The most important aspect of building a strong relationship with business partners is talking to them about their business, gaining an understanding of where the business is now and where they want to go. Our business partners are passionate about their business and are always keen to talk about what they are up to.

If you understand the business, you will be more effective at your job – so if you are looking at a contract and you understand who the other party is, how the value chain works and what the business wants to achieve you can cover off on the points that really matter and protect the business.

It’s also very important to understand where the business wants to go and what their strategy is. So if something comes across your desk and it links to the business’ strategy – it’s a priority. The business partners will always appreciate that you “get it” and are trying to help them.

What legal and management trends do you see having an impact in your market?

We are listed in Australia and New Zealand and over the past few years there has been a lot of change around governance matters in both countries –there were wholesale changes to the New Zealand listing rules and corporate governance requirements, the introduction of the modern slavery regime in Australia and the upcoming revision to the ASX corporate governance principles and recommendations. There’s been a lot of debate around culture and governance in corporate Australia since the banking Royal Commission and I’m expecting the reporting, disclosures (and maybe regulation outside the non-banking sector) on these matters will only increase. It’s been interesting to debate the pros and cons of the current governance regimes – are they driving the right outcome, what are the expectations of investors and our other stakeholders? All big questions that a lot of corporates are considering.

What “legal tech” products do you currently utilise, and do you foresee implementing more of these in the near future?

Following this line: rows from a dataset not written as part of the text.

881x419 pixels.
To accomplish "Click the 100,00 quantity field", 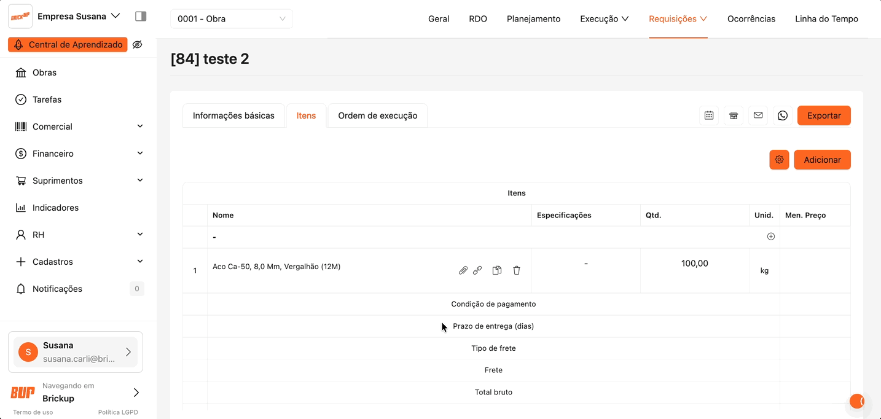I will 694,264.
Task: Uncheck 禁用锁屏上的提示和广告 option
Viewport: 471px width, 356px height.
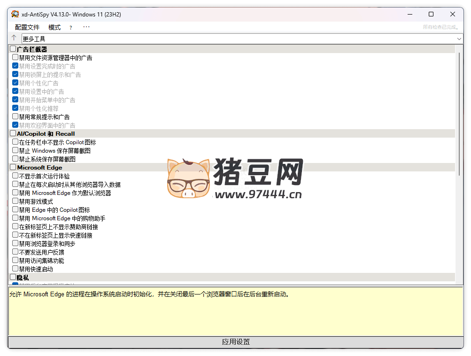Action: (15, 74)
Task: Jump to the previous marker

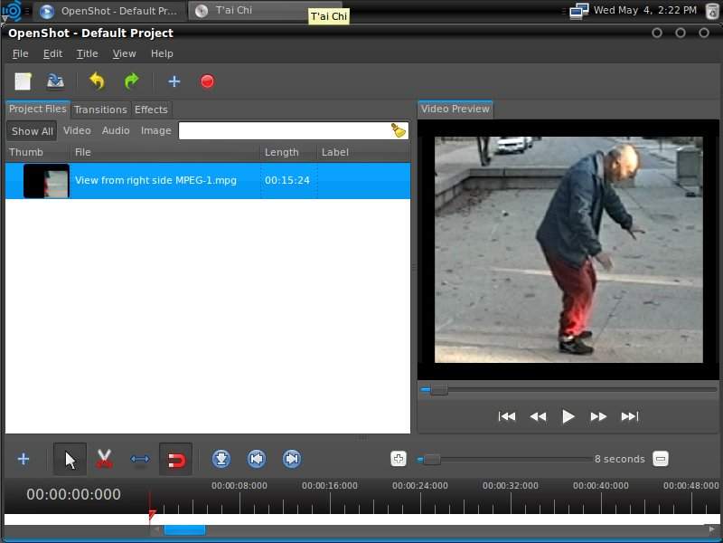Action: pos(257,459)
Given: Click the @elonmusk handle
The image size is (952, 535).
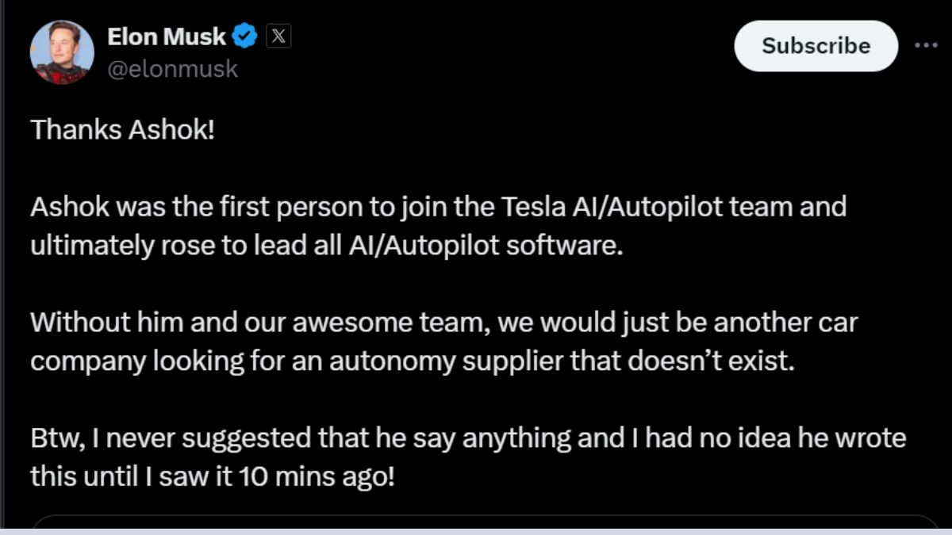Looking at the screenshot, I should tap(172, 69).
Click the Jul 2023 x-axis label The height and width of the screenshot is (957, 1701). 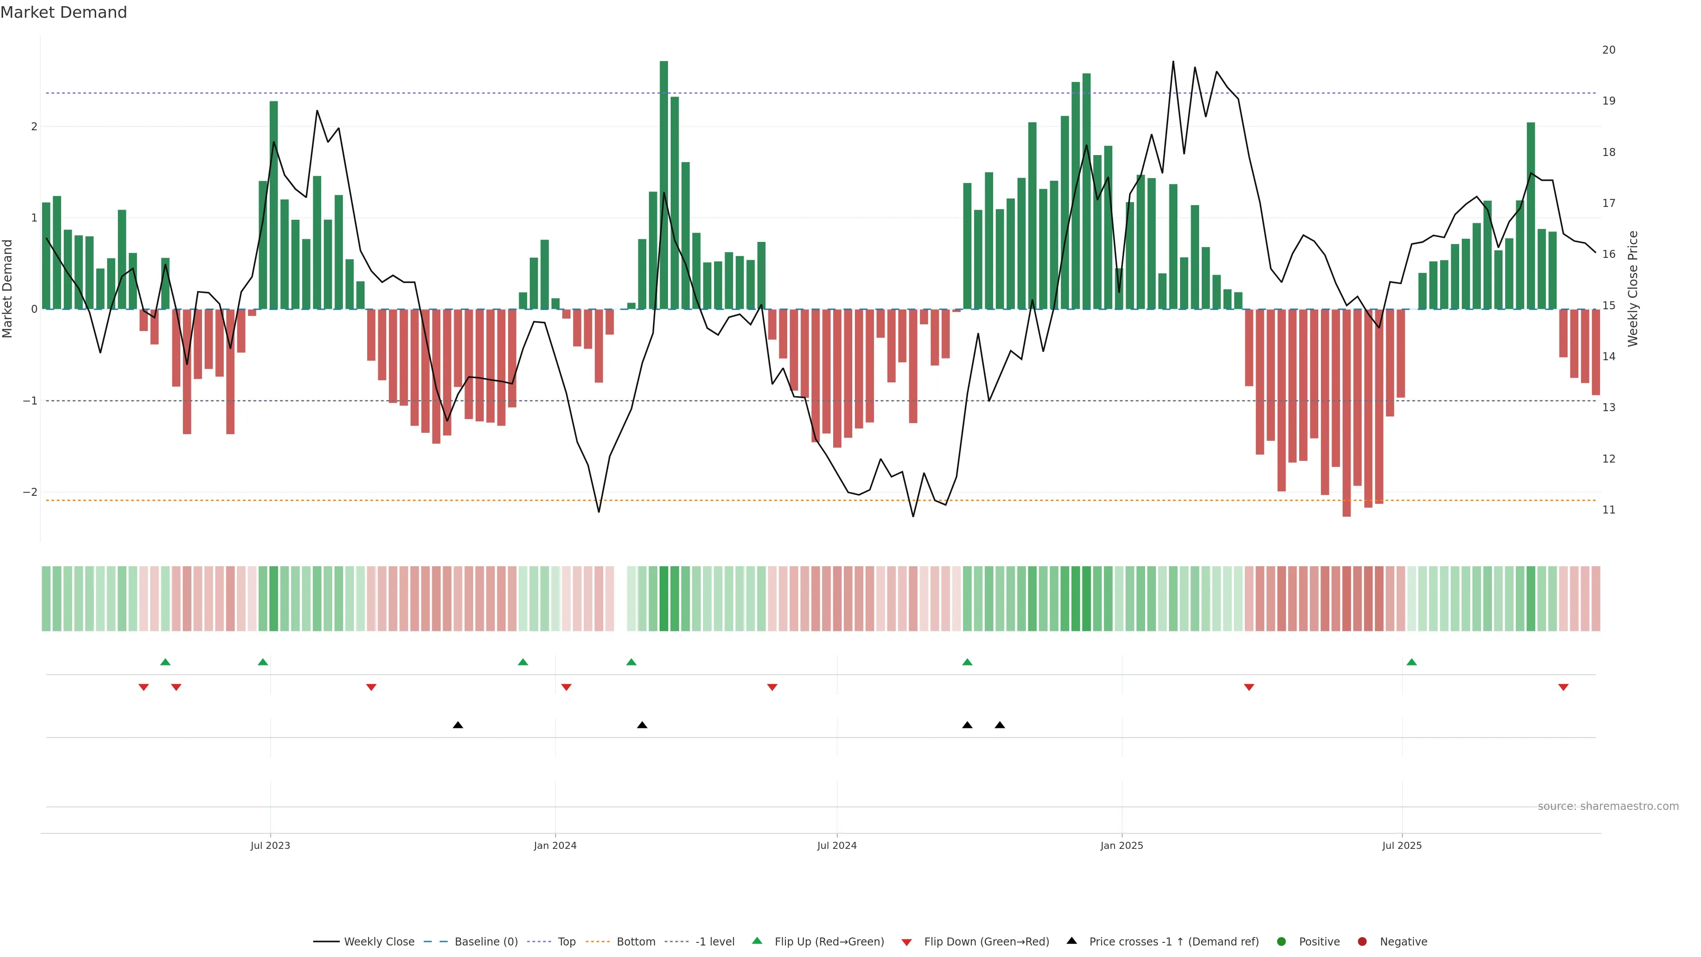[270, 845]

We currently use a product via Lawcadia to track our matters. As the size of the team has increased, we’ve had to look at ways to share information across the team and this has helped enormously. It’s also been a really useful source of data and we’ve been able to do some quick, high level analysis of where our work is coming from. We are using that data to decide “what next” for the use of technology in legal. We’ve been tinkering with a few different products with a focus on products that can reduce the “admin burden”, so getting our lawyers to focus on legal work and making it easier to do business with legal. I have no doubt we will be implementing more technology in the next six to 12 months.

Have any new laws, regulations or judicial decisions greatly impacted your company’s business or your legal practice?

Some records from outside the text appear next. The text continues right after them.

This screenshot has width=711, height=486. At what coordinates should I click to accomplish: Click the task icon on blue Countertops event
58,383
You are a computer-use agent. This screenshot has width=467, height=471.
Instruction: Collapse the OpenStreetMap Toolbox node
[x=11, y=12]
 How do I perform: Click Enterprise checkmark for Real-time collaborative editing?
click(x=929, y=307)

Our healthcare business, which makes up the majority of the Group, is heavily regulated and engaged with government. Our Symbion business is a signatory to the CSO deed which governs the arrangements under which it distributes medicines around Australia in return for access to a pool of funding that subsidises the distribution of pharmaceuticals to rural and remote parts of Australia. There was a CSO review recently and some changes to the regime were made. So rather than a big bang of new regulation we see a constant evolution of regulation and government arrangements for the Group in Australia and New Zealand and we need to keep on to of this and anticipate changes.

What do you feel are the most effective techniques for getting the most out of external counsel, in terms of how to instruct them?

Give your external advisers some context as to what you are trying to achieve. It doesn’t need to be as detailed as the conversations you are having in-house but if you can tell them why you are trying to do something they may be able to come up with ideas you haven’t thought of.

Also giving clear instructions – don’t assume that a law firm knows what you want especially if you haven’t had a long relationship with that firm.